→ Document segment
==========

Let's say that in an employee handbook the employer has specified that the employee will be paid for 6 holidays (New Year's, Labor Day, July 4th, Memorial Day, Thanksgiving and Christmas), the employee's regular workweek is Monday thru Friday.... Christmas '05 and New Years '06 both fall on Sunday, does the employer then have to give the employee Monday off to compensate for "paid holiday" they have agreed to in their employee manual? The reason I ask is that I found a site that states :
A. The following days shall be holidays:
1. Sunday of each week.
2. January 1, New Years Day
3. Third Monday in January, "Martin luther King, Jr./Civil Rights Day"
4. Third Monday In February, "Lincoln/Washington Presidents' Day"
5. Second Sunday in May, "Mothers' Day"
6. Last Monday in May, "Memorial Day"
7. Third Sunday in June, "Fathers' Day"
8. July 4, "Independence Day"

==========

→ Entries provided
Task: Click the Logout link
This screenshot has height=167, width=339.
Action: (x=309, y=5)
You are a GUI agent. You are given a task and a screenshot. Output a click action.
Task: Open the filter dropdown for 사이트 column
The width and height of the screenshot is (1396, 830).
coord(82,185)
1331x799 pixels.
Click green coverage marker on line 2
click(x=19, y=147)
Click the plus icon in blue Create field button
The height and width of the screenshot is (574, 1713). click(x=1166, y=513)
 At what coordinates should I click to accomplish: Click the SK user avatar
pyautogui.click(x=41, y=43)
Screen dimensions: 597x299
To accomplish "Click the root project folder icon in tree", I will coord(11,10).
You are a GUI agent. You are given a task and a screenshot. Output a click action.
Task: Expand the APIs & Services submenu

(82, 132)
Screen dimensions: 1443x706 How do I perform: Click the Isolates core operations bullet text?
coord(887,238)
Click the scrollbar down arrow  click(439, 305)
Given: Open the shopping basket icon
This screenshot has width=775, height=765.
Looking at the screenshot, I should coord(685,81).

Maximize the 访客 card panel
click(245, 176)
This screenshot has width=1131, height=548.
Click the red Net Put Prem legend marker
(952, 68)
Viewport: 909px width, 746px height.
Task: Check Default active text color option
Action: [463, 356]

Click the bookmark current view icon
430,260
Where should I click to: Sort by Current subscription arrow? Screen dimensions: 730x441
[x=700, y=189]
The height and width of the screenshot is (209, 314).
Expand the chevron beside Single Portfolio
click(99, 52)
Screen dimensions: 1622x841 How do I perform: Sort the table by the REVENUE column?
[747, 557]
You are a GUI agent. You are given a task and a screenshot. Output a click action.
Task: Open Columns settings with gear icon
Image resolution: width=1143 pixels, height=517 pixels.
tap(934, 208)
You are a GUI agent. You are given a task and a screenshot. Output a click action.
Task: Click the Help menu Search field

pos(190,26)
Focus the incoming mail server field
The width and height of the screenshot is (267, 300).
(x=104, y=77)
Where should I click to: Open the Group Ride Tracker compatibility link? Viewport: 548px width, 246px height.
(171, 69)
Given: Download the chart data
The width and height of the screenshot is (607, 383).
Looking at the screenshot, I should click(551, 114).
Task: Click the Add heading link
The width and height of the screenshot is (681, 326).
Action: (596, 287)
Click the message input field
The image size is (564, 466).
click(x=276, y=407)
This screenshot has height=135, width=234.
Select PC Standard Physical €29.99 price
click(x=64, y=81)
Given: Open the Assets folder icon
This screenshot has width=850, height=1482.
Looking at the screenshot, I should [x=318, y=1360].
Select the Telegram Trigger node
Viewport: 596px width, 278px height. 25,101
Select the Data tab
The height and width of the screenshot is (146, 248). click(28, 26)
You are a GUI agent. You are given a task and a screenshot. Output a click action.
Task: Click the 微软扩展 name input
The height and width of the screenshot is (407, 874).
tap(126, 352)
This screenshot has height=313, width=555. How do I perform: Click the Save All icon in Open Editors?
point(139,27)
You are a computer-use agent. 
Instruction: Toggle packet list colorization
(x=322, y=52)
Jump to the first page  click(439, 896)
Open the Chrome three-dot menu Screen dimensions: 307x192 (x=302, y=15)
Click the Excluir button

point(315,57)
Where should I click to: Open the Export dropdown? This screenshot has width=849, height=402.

==========

→ Task instructions
a) From the paid-holiday passage, reproduce word for word the stretch that begins with "Let's say that" and ends with "of each week.".
b) Pick up the paid-holiday passage after its last line and keep it going.

→ Expected results
a)
Let's say that in an employee handbook the employer has specified that the employee will be paid for 6 holidays (New Year's, Labor Day, July 4th, Memorial Day, Thanksgiving and Christmas), the employee's regular workweek is Monday thru Friday.... Christmas '05 and New Years '06 both fall on Sunday, does the employer then have to give the employee Monday off to compensate for "paid holiday" they have agreed to in their employee manual? The reason I ask is that I found a site that states :
A. The following days shall be holidays:
1. Sunday of each week.

b)
9. First Sunday in August, "American Family Day"
10. First Monday in September, "Labor Day"
11. September 17, "Constitution Commemoration Day"
12. Second Monday in October, "Columbus Day"
13. November 11, "Veterans' Day"
14. Fourth Thursday in November, "Thanksgiving Day"
15 December 25, "Christmas Day"
"When any of the holidays emunerated in subsection A falls on a Sunday, the following Monday shall be observed as the holiday with the exception of the holidays emunerated in subsection A, paragraphs 1,5,7,9,and 11"

I found this info in the Arizona State Legislature Website and no where does it state that this is intended for Federal employee's.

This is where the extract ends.